• **WRITTEN TASK**: Return every line of the data below that contains the string "resolution", treating uppercase and lowercase as different.

· · · · · · ·

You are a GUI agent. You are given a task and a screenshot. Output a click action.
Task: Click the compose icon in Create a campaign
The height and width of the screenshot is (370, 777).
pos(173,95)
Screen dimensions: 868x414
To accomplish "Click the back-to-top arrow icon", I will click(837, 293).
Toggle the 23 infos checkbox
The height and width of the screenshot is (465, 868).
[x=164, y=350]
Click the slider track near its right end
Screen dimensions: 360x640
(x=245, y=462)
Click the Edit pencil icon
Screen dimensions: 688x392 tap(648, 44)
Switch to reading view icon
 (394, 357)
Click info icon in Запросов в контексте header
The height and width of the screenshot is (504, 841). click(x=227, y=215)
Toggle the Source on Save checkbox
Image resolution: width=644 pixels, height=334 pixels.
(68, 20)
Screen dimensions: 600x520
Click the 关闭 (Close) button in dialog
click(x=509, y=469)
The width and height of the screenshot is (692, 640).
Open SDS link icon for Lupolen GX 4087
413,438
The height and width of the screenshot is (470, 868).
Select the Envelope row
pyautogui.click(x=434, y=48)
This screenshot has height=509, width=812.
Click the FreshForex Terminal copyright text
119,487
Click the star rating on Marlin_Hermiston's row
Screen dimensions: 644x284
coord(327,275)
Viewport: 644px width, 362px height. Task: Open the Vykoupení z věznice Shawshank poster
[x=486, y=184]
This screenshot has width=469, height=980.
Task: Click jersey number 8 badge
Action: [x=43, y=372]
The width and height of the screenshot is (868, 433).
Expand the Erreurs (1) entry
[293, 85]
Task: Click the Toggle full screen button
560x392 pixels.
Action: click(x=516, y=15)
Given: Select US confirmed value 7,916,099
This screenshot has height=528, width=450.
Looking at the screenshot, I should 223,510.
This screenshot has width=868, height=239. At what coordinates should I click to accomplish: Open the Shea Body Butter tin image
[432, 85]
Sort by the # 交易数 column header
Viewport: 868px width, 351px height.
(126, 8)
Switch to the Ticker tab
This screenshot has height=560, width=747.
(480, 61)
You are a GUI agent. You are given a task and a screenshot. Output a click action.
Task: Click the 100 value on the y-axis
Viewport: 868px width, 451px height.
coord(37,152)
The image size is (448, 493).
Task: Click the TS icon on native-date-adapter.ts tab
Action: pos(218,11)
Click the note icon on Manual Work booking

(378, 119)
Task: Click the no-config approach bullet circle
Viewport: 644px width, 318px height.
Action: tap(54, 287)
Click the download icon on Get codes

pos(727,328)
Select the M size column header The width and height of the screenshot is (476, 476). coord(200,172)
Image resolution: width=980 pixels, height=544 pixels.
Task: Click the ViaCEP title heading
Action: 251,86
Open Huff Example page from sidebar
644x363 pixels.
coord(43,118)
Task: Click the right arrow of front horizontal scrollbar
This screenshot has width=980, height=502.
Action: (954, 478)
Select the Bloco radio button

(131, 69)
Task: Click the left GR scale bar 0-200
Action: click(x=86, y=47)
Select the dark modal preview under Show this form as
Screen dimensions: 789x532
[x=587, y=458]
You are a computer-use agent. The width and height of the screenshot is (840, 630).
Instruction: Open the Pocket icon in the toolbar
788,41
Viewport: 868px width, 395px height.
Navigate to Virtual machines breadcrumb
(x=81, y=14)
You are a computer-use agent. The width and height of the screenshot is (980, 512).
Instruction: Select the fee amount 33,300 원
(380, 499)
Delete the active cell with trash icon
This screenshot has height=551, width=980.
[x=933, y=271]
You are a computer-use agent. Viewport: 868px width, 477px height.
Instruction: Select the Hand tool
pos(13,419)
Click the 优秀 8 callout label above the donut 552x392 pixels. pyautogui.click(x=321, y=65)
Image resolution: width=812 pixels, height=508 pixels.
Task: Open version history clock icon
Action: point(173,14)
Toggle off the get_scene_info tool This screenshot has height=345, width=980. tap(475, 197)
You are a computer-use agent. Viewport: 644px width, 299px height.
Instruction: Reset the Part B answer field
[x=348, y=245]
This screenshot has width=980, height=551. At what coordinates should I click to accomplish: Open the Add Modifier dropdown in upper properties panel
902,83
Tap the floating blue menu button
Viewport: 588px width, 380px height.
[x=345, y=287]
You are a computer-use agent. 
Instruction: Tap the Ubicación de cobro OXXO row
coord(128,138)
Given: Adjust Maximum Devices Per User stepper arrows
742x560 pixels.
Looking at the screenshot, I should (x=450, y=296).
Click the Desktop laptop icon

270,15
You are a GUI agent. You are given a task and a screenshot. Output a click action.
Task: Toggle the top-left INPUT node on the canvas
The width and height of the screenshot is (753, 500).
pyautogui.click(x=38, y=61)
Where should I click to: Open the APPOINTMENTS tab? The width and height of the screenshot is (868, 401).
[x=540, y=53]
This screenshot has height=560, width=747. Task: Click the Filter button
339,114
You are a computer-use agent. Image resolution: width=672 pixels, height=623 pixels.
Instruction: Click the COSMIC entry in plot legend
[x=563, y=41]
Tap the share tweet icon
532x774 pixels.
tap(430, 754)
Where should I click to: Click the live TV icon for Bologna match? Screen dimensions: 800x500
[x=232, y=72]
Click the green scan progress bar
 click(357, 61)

· · · · · · ·

• **FINAL RESULT**:
Image resolution: width=644 pixels, height=334 pixels.
Image resolution: width=980 pixels, height=544 pixels.
Image resolution: width=812 pixels, height=508 pixels.
You are a computer-use agent. Image resolution: width=672 pixels, height=623 pixels.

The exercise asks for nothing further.